IceFormer: Accelerated Inference with Long-Sequence Transformers on CPUs

TL;DR

Transformers with self-attention incur quadratic complexity $O(mn)$ in sequence length, hindering CPU deployment for long inputs. IceFormer achieves retraining-free acceleration by embedding keys and queries into a higher-dimensional space via $T_K$ and $T_Q$, then applying a fast $k$-NN search to identify the top-$k$ contributing keys without computing all attention weights. It yields speedups from $2.73\times$ to $7.63\times$ on long-context benchmarks while preserving $98.6\%$--$99.6\%$ of accuracy, and up to $3.0\times$ speedups on LLM prompts with minimal loss.
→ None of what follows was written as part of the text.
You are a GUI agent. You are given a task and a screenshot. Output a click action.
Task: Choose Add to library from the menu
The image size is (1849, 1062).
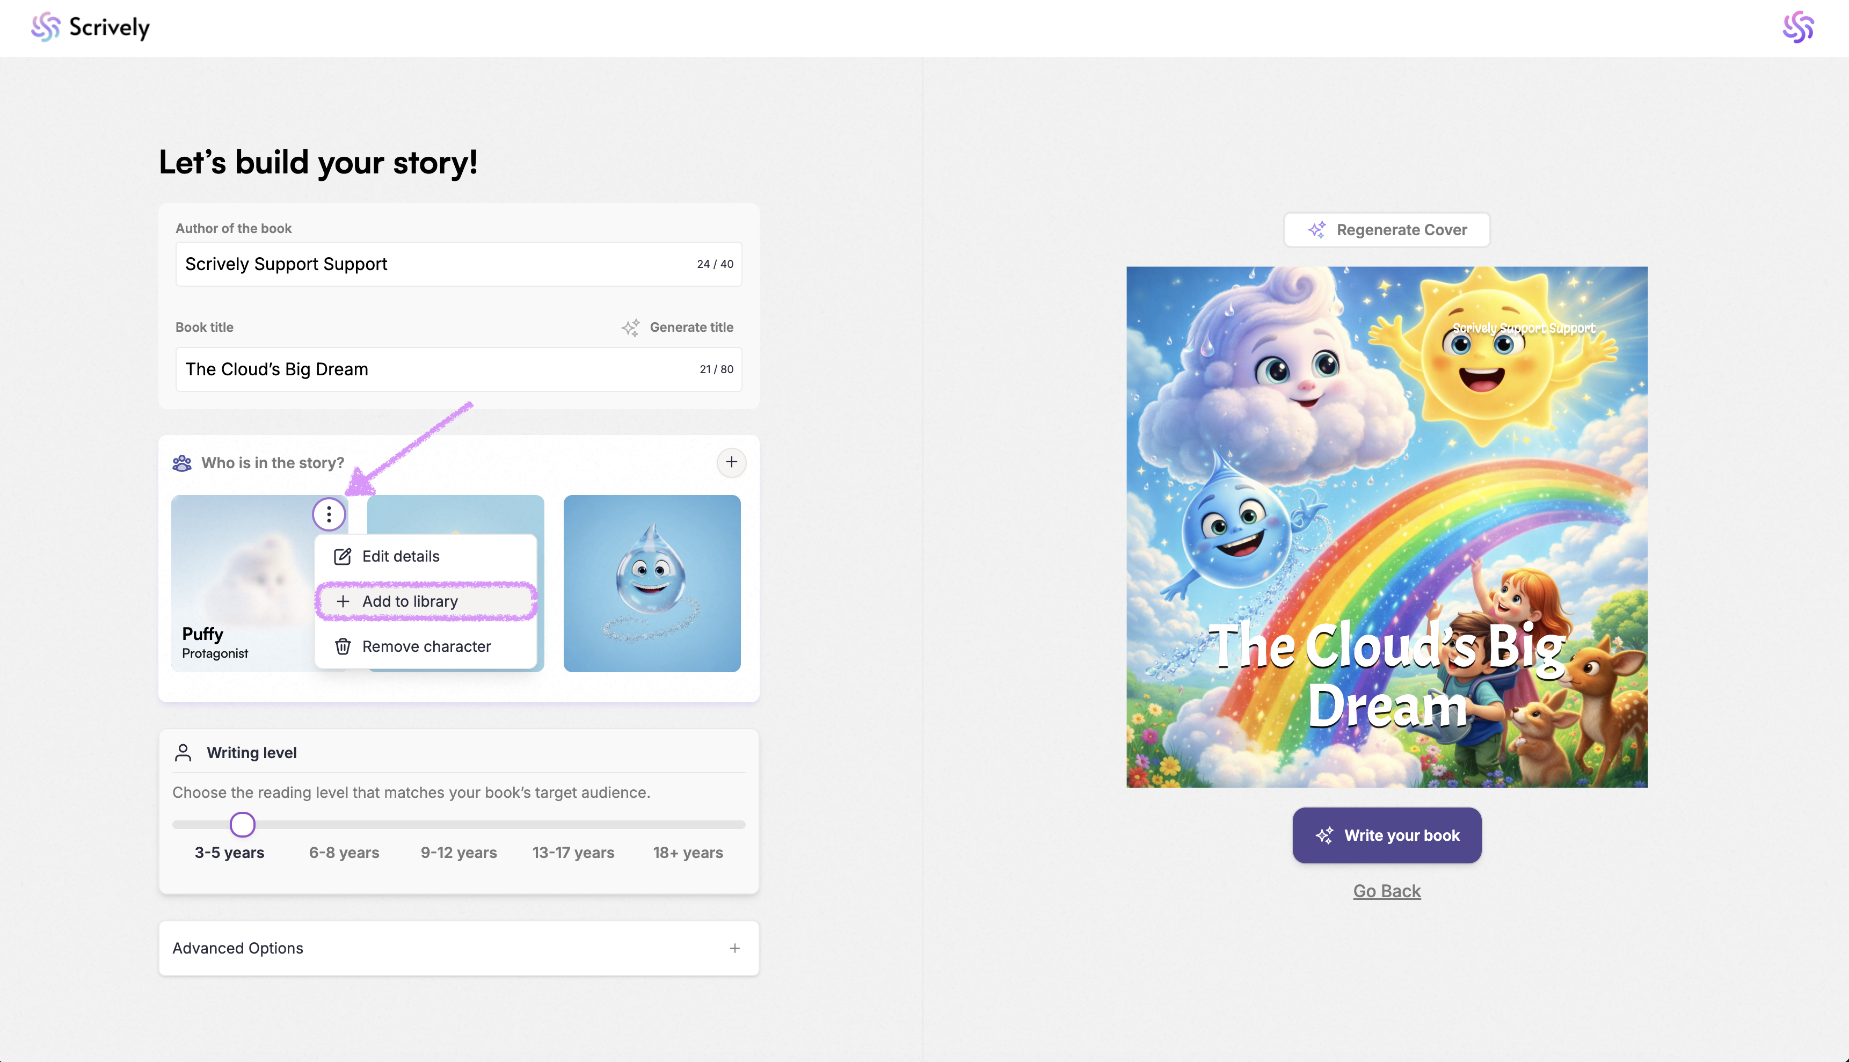(x=410, y=602)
By enabling efficient, general, and accurate CPU inference for long sequences, IceFormer facilitates practical deployment of decoder-only and encoder–decoder transformers without retraining.

Abstract

One limitation of existing Transformer-based models is that they cannot handle very long sequences as input since their self-attention operations exhibit quadratic time and space complexity. This problem becomes especially acute when Transformers are deployed on hardware platforms equipped only with CPUs. To address this issue, we propose a novel method for accelerating self-attention at inference time that works with pretrained Transformer models out-of-the-box without requiring retraining. We experiment using our method to accelerate various long-sequence Transformers, including a leading LLaMA 2-based LLM, on various benchmarks and demonstrate a greater speedup of 2.73x - 7.63x while retaining 98.6% - 99.6% of the accuracy of the original pretrained models. The code is available on our project website at https://yuzhenmao.github.io/IceFormer/.

Figures (9)

• Figure 1: Comparison between Transformer vaswani2017attention (top row) and the proposed method, IceFormer (bottom row). We illustrate with one query and $k=2$ in $k$-NNS. In the two attention matrices presented, the top-2 largest attention weights in each row are represented by a dark color. The remaining attention weights are shown in a pale color in the vanilla attention matrix, and are set to zero (depicted in white) in the sparse attention matrix.
• Figure 2: Difference between ranking-based and bucketing-based $k$-NNS. Left: illustration of two $k$-NNS methods, Prioritized DCI (ranking-based) and LSH (bucketing-based). Right: the number of keys whose projections are less than a threshold. Ranking-based algorithms return a fixed number of keys are most similar to the query under projection (shown as a fixed-size row), which effectively filters out points outside a variable-sized window on the projections. Bucketing-based algorithms use a fixed-size window (shown as a fixed-size column) and return all keys whose projections lie within it.
• Figure 3: Comparison between twelve$k$-NNS algorithms on fashion-mnist-784 dataset. There are in total 60,000 keys and 10,000 queries with 784 dimensions. The task is to find top-10 closest neighbours from the entire set of keys for every query. X-axis: Average recall across all the queries; Y-axis: Total latency (seconds) including database construction and querying.
• Figure 4: Tradeoff between speed and accuracy as $k$ varies on five LRA tasks. The horizontal axis of each plot is the averaged wall clock time of attention module, and the vertical axis is the model prediction accuracy. Each point corresponds to a value of $k$ in the following set: {3, 5, 8, 10}.
• Figure 5: Scalability analysis for IceFormer on the LongEval benchmark. The left figure shows the results of the topic retrieval task; the right figure shows the results of the line retrieval task. X-axis: length of the input prompt; Y-axis (Left): retrieval accuracy; Y-axis (Right): averaged process wall clock time (second) of the attention module.